» **What you should do**: The answer is every line of the records that holds the word "Given", copied in full.

"""

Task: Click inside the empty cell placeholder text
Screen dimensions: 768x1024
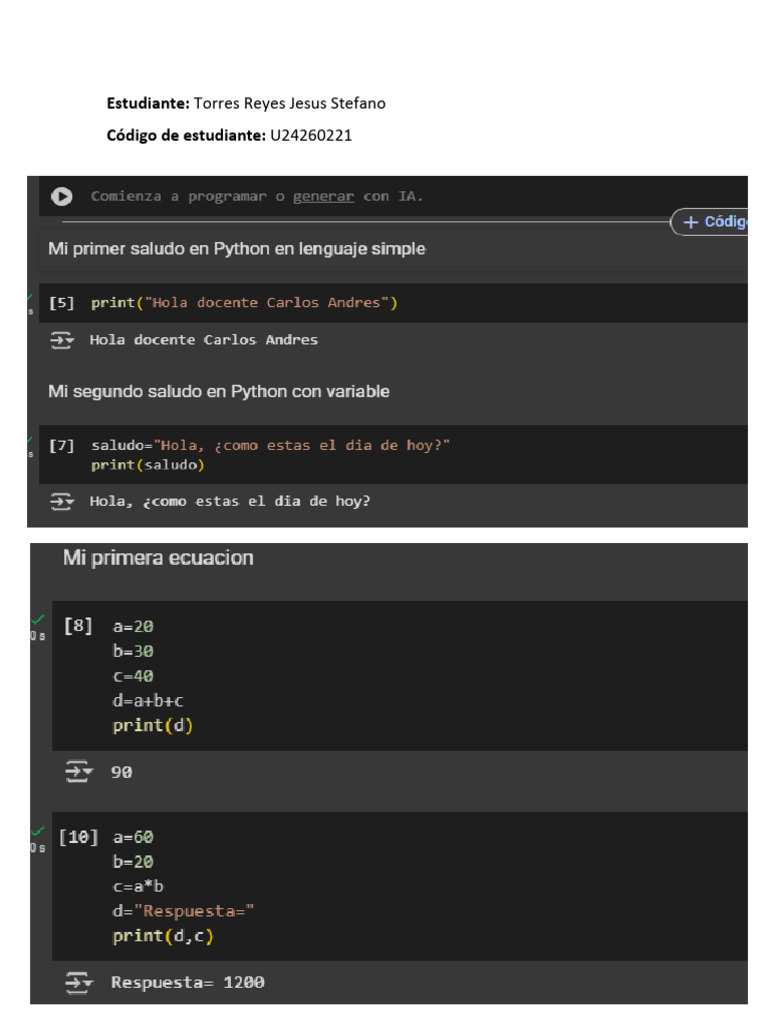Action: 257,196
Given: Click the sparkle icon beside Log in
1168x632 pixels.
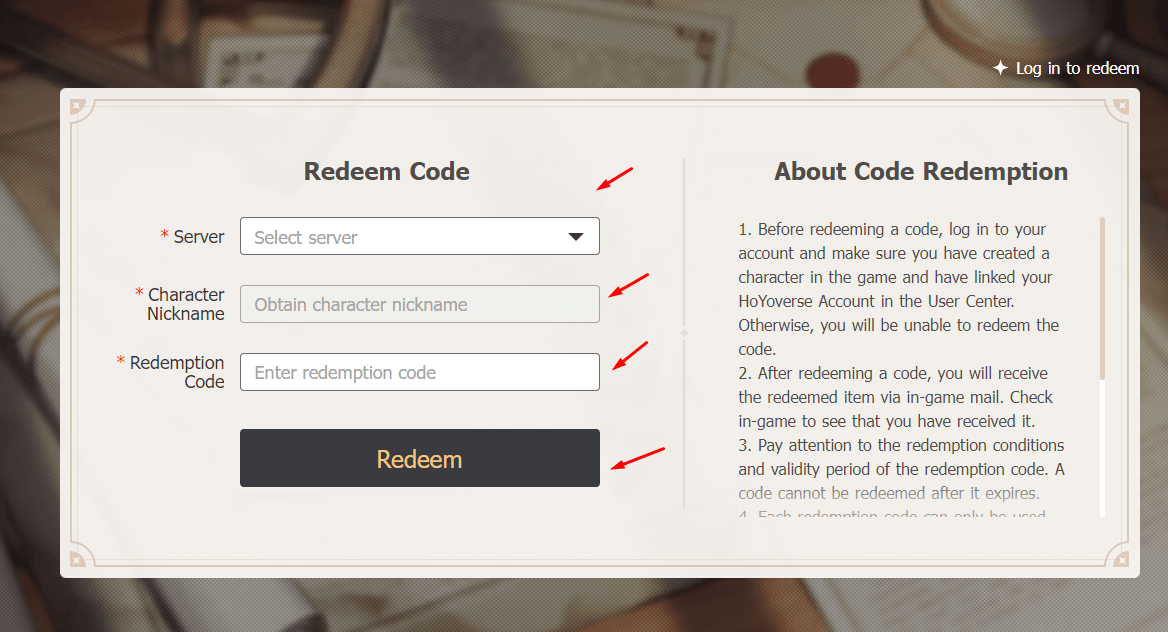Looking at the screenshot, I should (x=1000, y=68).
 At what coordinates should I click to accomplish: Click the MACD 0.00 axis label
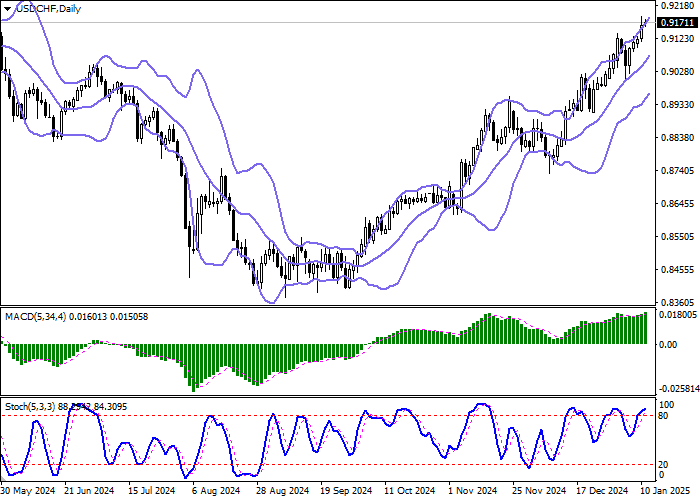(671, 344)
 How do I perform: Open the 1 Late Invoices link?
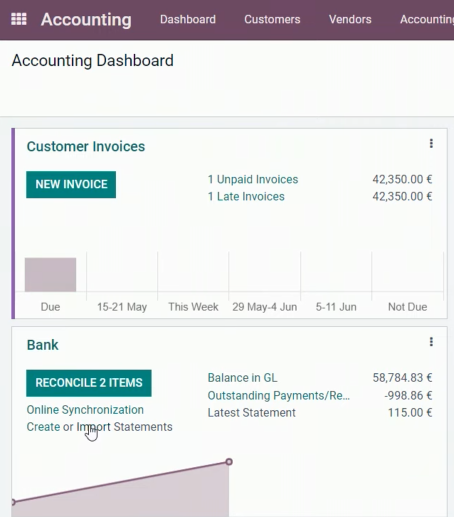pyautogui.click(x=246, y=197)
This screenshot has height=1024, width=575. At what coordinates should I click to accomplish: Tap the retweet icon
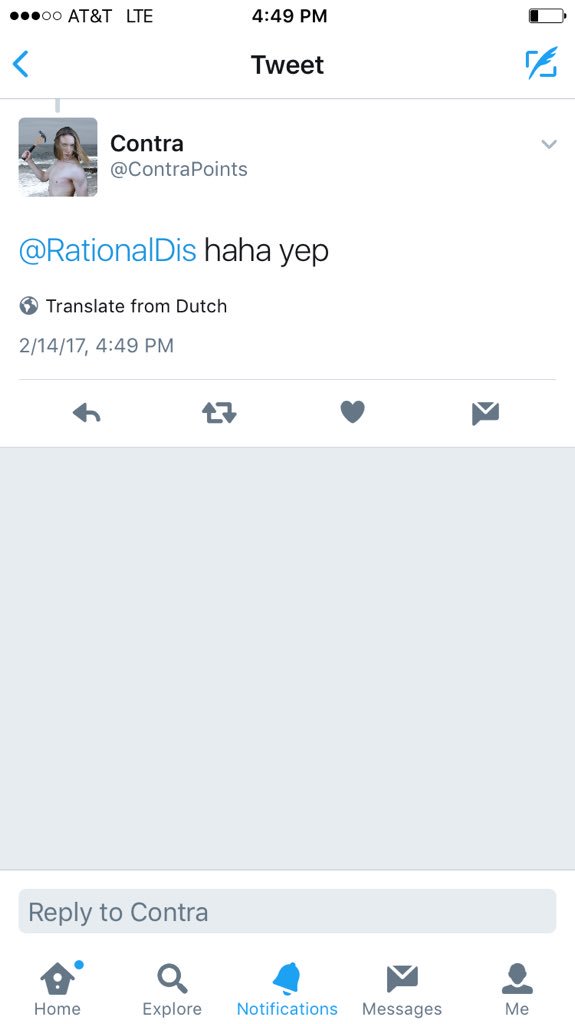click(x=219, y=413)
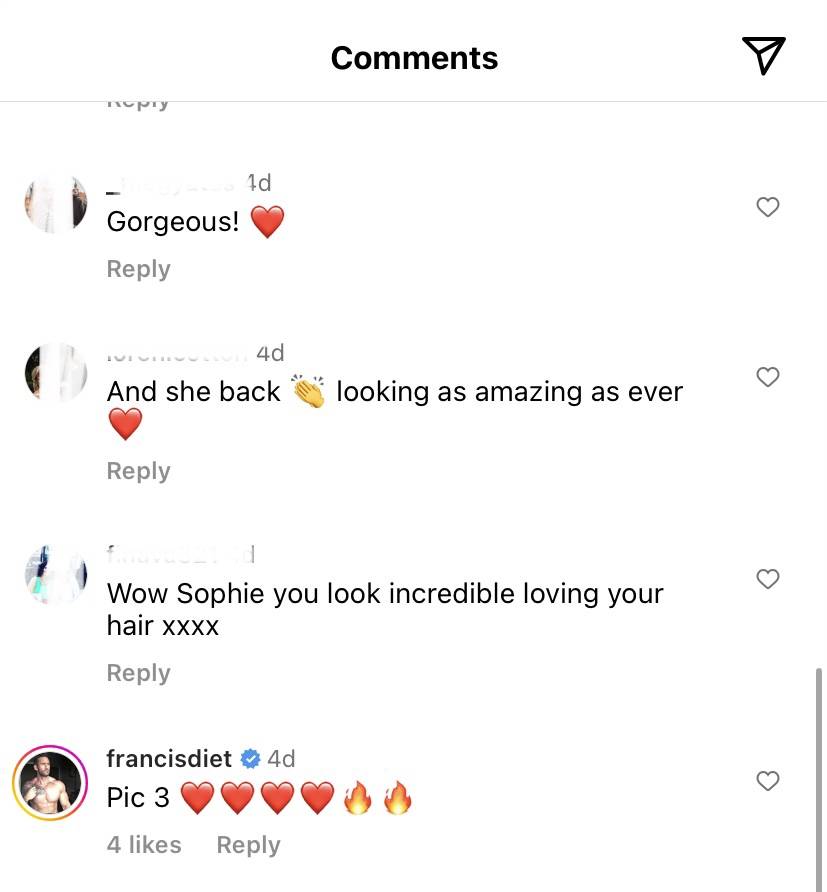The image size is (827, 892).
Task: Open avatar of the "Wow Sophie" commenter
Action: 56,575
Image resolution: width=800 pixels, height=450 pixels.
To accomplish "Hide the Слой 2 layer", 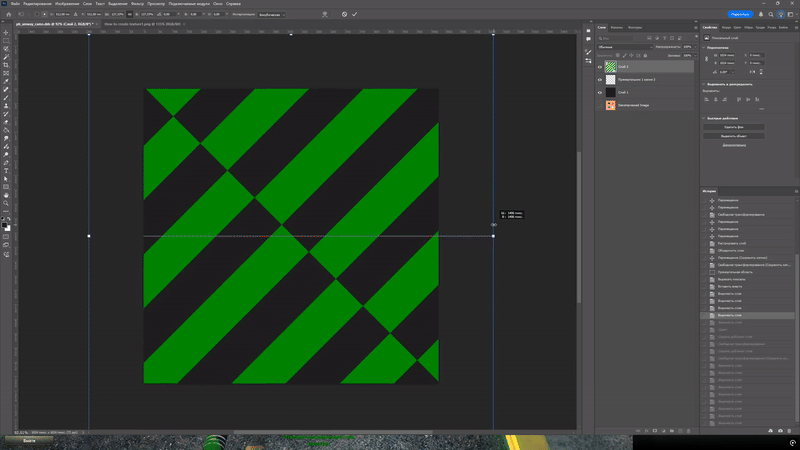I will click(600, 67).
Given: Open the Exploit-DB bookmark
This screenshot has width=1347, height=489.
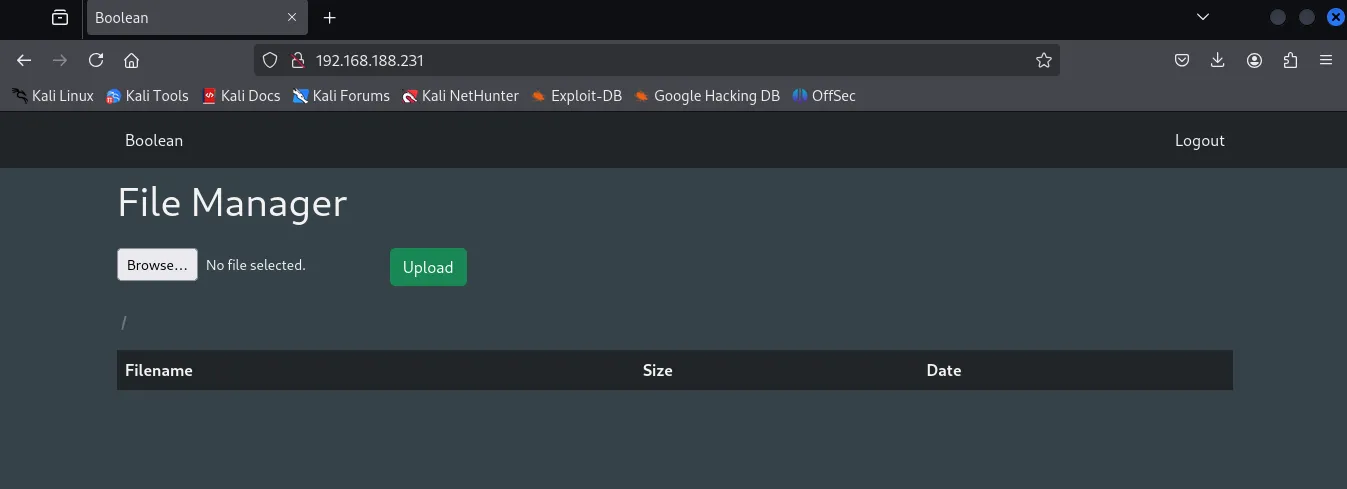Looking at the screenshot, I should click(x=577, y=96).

"""

» **Task result**:
Given: Click the sparkle icon beside Log in
Given: Open the Exploit-DB bookmark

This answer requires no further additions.